Copy each line containing "link" from the listing below.
___
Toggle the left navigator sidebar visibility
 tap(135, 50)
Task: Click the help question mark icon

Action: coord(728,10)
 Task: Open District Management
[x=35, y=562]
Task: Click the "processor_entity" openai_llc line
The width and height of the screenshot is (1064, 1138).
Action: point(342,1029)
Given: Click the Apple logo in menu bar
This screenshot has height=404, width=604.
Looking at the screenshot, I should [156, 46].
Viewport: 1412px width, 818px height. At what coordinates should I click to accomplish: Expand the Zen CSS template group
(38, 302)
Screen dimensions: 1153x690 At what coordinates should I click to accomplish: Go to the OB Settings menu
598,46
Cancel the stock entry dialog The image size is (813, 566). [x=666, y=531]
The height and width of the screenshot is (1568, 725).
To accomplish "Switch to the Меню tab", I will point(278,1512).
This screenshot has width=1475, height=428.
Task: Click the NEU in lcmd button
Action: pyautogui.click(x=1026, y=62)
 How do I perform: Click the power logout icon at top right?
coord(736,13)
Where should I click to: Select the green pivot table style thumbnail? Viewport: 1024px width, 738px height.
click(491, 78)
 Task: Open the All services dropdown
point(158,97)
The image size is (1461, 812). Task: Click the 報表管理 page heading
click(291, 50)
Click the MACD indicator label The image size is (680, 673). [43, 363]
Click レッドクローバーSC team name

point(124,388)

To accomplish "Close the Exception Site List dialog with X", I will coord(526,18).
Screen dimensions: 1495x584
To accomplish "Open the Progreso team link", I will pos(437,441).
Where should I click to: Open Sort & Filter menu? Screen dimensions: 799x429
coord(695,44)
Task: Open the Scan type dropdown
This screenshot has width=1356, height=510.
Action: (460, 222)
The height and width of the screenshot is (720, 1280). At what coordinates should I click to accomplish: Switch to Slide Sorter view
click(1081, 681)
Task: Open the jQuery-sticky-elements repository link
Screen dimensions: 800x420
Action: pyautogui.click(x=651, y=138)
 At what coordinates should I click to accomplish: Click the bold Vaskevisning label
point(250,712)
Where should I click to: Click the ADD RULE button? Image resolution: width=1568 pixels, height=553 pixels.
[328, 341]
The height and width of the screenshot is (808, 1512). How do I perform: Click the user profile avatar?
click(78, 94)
___
_Problem solution_
To accomplish "Open the Progreso team link", I will pos(437,441).
Task: Open the jQuery-sticky-elements repository link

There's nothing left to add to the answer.